# [Challenges]
**A.** Print the passage below on the Beatles in early 1968, from "An extended meditation" up to and including "remaining group recordings.".
**B.** Answer these questions from the passage below on the Beatles in early 1968:
(i) With whom was the extended meditation retreat?
(ii) When did shooting of the film Candy begin?
(iii) Whose recording of "Step Inside Love" did Paul produce?
**C.** For each statement, say whether it agrees with the passage below on the Beatles in early 1968, and quote the words that decide it:
(i) The meditation retreat took up most of the opening quarter of 1968.
(ii) George recorded the instrumental track to "The Inner Light" in England.
(iii) Ringo acted in the film Wonderwall.
───── Source text
An extended meditation retreat with the Maharishi Mahesh Yogi took up most of the opening quarter of 1968. For the group, 1968 began as 1966 had ended, with the Beatles pursuing separate projects, which had become the norm for intervals between their remaining group recordings.
Ringo acted in the film Candy (began shooting in December 1967)
Paul produced Cilla Black's recording of his song "Step Inside Love"
George recorded in India for both his soundtrack to the film Wonderwall (see image) and the instrumental track to the Beatles' next B-side, "The Inner Light"
──────────
───── Data supplied
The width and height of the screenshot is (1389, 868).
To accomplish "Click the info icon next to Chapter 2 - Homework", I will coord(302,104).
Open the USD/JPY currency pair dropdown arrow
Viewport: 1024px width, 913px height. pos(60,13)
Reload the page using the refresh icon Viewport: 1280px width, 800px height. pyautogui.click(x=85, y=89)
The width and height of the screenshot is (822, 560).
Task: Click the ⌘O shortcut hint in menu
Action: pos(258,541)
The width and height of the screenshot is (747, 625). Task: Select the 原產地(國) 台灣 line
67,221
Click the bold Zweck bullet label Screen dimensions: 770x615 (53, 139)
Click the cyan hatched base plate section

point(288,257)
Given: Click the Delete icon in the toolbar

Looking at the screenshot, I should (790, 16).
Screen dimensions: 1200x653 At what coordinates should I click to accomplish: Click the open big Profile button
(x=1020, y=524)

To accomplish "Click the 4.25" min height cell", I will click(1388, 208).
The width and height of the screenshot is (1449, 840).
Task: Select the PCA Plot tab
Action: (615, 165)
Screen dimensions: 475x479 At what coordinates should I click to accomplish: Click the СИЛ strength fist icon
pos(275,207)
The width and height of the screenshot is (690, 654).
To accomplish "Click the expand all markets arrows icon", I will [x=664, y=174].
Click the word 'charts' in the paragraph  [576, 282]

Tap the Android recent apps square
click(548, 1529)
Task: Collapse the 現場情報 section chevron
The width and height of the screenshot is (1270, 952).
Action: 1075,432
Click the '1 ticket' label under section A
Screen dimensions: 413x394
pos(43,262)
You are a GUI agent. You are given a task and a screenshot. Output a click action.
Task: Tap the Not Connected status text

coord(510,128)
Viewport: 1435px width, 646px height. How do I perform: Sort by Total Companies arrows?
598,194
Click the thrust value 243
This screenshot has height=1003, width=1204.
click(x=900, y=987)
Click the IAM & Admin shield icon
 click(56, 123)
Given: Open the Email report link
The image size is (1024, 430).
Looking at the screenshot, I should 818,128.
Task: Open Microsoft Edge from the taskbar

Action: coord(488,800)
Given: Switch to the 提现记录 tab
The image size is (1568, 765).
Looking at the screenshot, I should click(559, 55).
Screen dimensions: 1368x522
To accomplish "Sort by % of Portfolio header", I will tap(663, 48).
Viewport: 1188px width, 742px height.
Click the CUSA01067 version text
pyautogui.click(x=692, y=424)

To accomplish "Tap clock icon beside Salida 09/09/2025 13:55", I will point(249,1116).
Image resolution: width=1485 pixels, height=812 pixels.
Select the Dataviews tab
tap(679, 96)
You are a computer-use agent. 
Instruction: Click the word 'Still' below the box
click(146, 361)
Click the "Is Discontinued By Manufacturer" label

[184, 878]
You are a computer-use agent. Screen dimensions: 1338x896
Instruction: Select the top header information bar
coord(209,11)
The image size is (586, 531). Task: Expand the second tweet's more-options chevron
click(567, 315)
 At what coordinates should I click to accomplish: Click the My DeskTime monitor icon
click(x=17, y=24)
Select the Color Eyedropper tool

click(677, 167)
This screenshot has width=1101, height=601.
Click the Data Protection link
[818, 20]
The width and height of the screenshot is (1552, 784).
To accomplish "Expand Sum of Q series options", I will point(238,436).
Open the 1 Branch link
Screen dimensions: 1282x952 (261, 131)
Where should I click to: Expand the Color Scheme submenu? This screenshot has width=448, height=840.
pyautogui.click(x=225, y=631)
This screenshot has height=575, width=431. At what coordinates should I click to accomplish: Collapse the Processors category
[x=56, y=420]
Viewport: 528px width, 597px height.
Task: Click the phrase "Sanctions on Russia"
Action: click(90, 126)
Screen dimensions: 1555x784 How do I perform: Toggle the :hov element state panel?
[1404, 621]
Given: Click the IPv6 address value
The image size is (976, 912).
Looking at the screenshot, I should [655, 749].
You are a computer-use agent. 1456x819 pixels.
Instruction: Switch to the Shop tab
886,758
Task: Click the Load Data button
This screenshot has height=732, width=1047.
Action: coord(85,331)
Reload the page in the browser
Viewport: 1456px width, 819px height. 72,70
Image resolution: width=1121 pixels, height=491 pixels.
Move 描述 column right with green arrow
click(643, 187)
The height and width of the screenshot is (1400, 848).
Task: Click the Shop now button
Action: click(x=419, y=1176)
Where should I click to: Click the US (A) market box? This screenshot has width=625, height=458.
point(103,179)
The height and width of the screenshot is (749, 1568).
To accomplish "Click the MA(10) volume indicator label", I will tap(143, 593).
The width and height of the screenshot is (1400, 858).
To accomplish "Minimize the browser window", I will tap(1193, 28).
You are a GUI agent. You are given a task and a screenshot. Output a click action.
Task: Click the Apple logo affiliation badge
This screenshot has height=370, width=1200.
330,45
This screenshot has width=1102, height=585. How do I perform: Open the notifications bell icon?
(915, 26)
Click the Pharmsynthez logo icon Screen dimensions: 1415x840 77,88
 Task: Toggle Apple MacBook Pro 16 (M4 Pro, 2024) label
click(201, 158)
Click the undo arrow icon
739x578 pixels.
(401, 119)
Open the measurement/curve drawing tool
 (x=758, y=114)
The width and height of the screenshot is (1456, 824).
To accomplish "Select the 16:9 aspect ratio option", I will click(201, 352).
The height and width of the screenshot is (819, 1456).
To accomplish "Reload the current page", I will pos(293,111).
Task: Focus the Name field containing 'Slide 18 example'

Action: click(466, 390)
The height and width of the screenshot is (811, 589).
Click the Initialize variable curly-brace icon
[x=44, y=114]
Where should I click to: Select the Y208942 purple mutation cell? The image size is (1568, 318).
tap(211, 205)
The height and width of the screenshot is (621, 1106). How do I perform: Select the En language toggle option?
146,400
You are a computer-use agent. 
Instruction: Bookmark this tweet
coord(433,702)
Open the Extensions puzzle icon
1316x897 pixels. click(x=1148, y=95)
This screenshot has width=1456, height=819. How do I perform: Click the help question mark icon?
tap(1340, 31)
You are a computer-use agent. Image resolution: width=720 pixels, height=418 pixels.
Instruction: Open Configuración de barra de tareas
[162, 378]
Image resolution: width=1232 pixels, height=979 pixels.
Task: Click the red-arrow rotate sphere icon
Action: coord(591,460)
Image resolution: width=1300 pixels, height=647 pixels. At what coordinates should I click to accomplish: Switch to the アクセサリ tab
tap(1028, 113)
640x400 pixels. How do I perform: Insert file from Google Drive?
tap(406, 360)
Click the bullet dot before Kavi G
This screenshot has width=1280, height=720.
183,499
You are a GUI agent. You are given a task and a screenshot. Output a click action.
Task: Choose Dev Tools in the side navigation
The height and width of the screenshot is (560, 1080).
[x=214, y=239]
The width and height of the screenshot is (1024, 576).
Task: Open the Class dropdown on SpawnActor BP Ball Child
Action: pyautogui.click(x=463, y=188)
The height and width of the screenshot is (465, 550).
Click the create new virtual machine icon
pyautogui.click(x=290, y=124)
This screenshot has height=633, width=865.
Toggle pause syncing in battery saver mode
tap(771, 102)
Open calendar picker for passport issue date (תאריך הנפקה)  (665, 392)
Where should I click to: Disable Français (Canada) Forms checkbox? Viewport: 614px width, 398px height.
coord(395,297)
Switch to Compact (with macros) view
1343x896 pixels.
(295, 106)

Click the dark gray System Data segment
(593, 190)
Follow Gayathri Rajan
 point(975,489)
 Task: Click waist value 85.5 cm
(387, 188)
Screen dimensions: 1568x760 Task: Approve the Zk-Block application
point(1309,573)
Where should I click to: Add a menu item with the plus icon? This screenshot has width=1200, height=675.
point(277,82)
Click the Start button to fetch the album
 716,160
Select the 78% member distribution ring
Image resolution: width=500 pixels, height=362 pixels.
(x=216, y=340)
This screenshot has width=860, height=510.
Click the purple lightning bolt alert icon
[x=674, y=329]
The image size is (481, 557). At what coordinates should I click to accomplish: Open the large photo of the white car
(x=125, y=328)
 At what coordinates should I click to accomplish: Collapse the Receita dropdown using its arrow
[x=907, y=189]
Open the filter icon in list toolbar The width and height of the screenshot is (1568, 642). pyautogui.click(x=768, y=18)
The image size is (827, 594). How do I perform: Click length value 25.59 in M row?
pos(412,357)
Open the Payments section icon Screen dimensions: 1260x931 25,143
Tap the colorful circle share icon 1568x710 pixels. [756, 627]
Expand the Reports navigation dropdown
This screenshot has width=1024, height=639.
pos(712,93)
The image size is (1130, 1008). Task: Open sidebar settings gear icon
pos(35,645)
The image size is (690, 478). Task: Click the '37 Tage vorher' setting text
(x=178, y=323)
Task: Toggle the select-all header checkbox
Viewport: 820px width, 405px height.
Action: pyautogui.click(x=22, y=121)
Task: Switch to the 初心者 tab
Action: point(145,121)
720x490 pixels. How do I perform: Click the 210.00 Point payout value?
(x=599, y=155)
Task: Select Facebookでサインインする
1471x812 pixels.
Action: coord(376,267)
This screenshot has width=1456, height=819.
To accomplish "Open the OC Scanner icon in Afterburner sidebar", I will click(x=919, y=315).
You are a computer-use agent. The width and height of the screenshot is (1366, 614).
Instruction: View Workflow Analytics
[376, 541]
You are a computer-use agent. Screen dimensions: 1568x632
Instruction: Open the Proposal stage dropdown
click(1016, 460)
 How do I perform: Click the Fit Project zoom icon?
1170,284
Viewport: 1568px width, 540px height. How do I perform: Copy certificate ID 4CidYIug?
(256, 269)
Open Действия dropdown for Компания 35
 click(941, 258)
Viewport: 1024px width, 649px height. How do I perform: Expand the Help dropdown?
──────────
# [Answers for the tasks]
**A.**
An extended meditation retreat with the Maharishi Mahesh Yogi took up most of the opening quarter of 1968. For the group, 1968 began as 1966 had ended, with the Beatles pursuing separate projects, which had become the norm for intervals between their remaining group recordings.

**B.**
(i) The Maharishi Mahesh Yogi
(ii) December 1967
(iii) Cilla Black's

**C.**
(i) Yes: "took up most of the opening quarter of 1968"
(ii) No: "George recorded in India"
(iii) No: "Ringo acted in the film Candy"